Re: [RFC net] tls: TLS_SW sendfile() stalls at large MSS

From: Eric Dumazet

Date: Thu Jun 04 2026 - 09:16:56 EST


On Wed, Jun 3, 2026 at 11:53 PM WindowsForum.com <admin@xxxxxxxxxxxxxxxx> wrote:
>
> Thanks for testing. The non-reproduction is maybe now the key data point. My reproducer omitted a precondition my hosts happened to meet: a low net.ipv4.tcp_notsent_lowat. To reproduce, add before running:
>
> sysctl -w net.ipv4.tcp_notsent_lowat=16384
>
> Root cause
> ----------
> The stalling hosts have tcp_notsent_lowat=16384 (local web tuning); the stock default is effectively disabled.
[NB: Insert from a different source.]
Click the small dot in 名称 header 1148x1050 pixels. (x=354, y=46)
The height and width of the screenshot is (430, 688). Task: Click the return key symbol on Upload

A TLS 1.3 record is 16406 bytes (TLS_MAX_PAYLOAD_SIZE 16384 + 22), just above that watermark -- so once tls_sw queues a single completed record, notsent (16406) exceeds the lowat, tcp_stream_memory_free() returns false, and tls_sw parks in sk_stream_wait_memory() holding exactly one corked record (the notsent:16406 + persist state from the original dump). With the default lowat, tls_sw keeps queuing, the MSG_MORE cork flushes at each sendfile() boundary, packets_out stays non-zero, and the persist timer never arms -- which is why stock kernels don't show it.
>
> Three conditions must coincide:
> (a) MSG_MORE forwarded on a completed record -> the sub-MSS record is corked [the bug];
> (b) tcp_notsent_lowat < one TLS record (16406) -> tls_sw blocks after that one record instead of streaming past it [the trigger I'd omitted];
> (c) large MSS -> the record is sub-MSS, so the cork engages [the amplifier].
>
> Confirmed by flipping only that knob: on a stalling host, restoring the default lowat -> 2.89 GiB/s; on a healthy host, setting lowat=16384 -> stalls (~0.0001 GiB/s). Everything that merely correlated (kernel build, congestion control/qdisc, wmem/rmem, tcp_mem, tcp_limit_output_bytes, CPU count, AES-GCM impl) was flip-tested and ruled out.
>
> This doesn't change the proposed fix: clearing MSG_MORE for a full record sends it immediately, so the deadlock can't form regardless of tcp_notsent_lowat.
>
> If you had not submitted your reply I don't think I would have kept testing it - hope this information is useful to the group.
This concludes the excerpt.